Start of Records for the exercise

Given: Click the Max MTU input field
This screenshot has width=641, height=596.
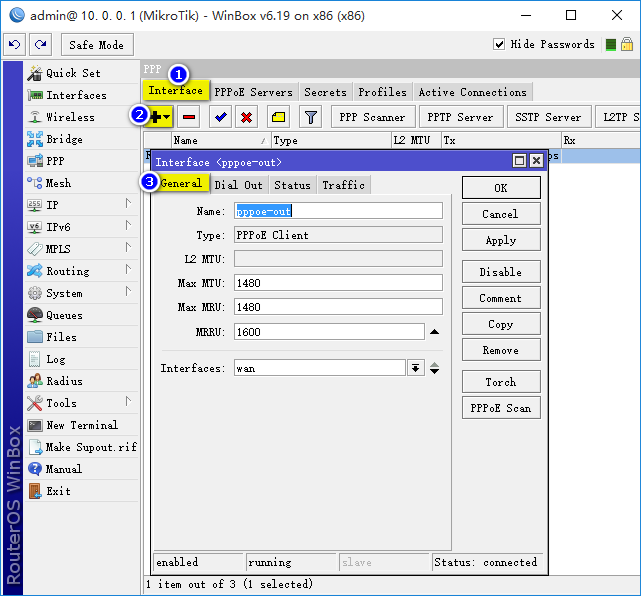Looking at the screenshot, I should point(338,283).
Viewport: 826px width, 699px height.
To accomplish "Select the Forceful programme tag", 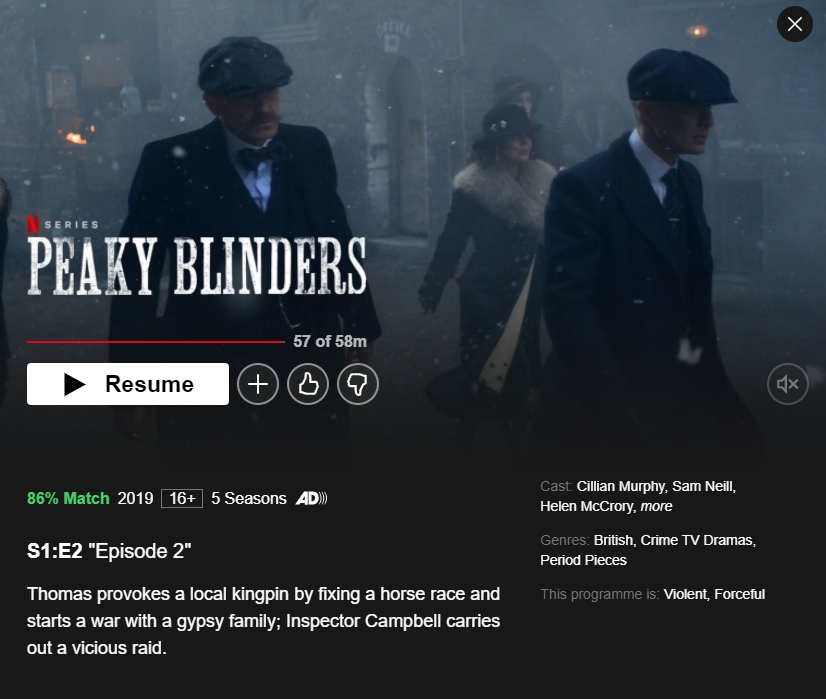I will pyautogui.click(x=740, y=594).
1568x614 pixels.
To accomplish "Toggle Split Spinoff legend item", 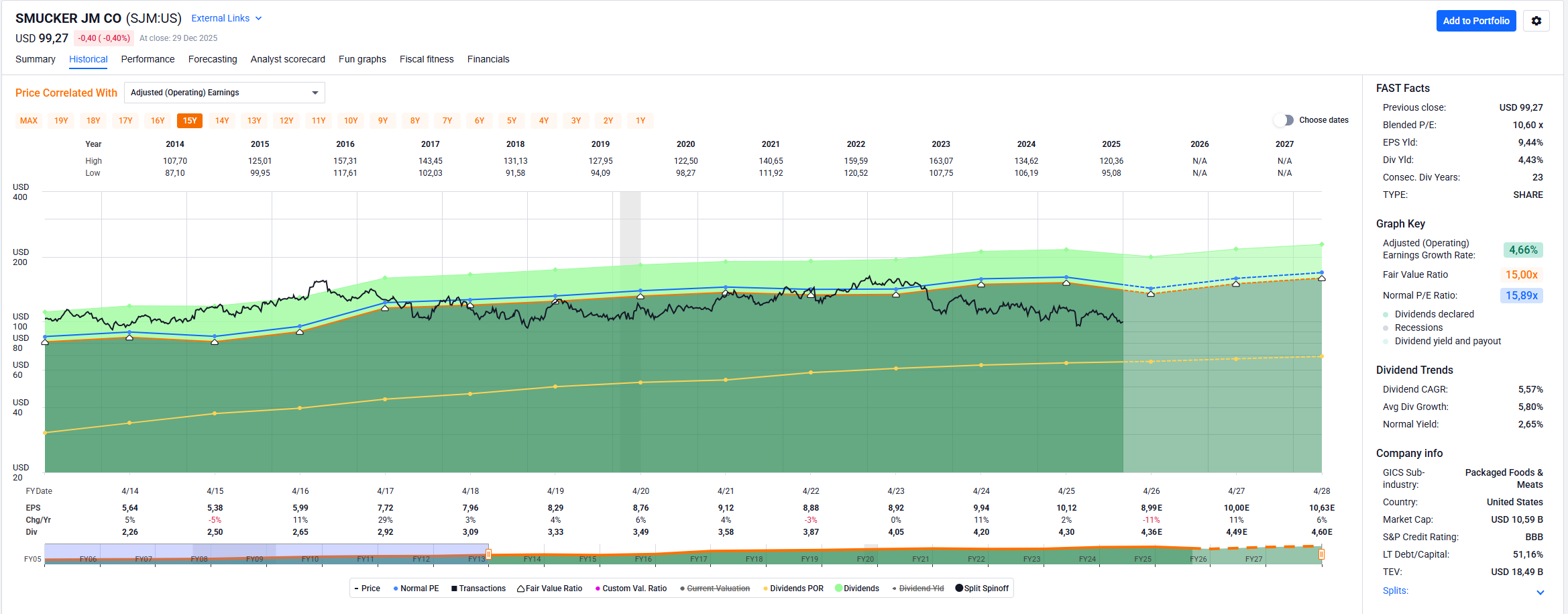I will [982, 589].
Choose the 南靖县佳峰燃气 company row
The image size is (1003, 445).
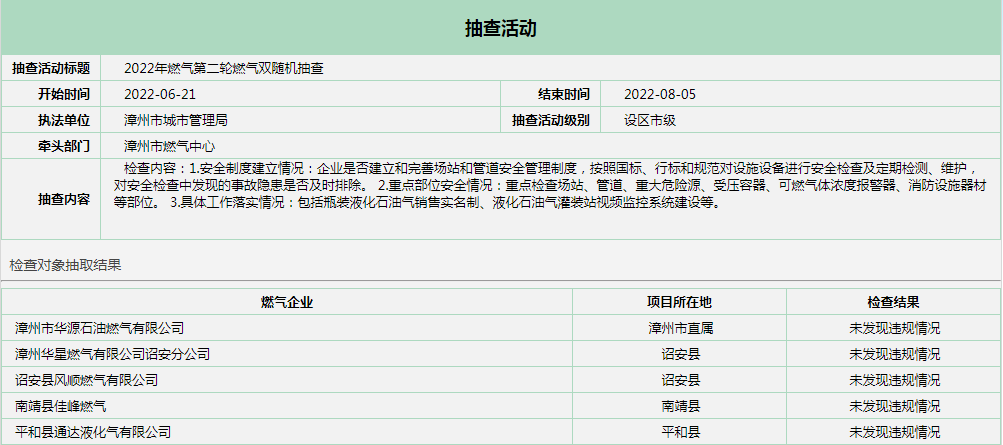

End of Records for the exercise

## Aim of the task
Each line from the one containing "Choose the 南靖县佳峰燃气 company row" through the last line of the entries above is to be extracted exactly. Pictures are not part of the copy.

## Response to this exercise
Choose the 南靖县佳峰燃气 company row
The image size is (1003, 445).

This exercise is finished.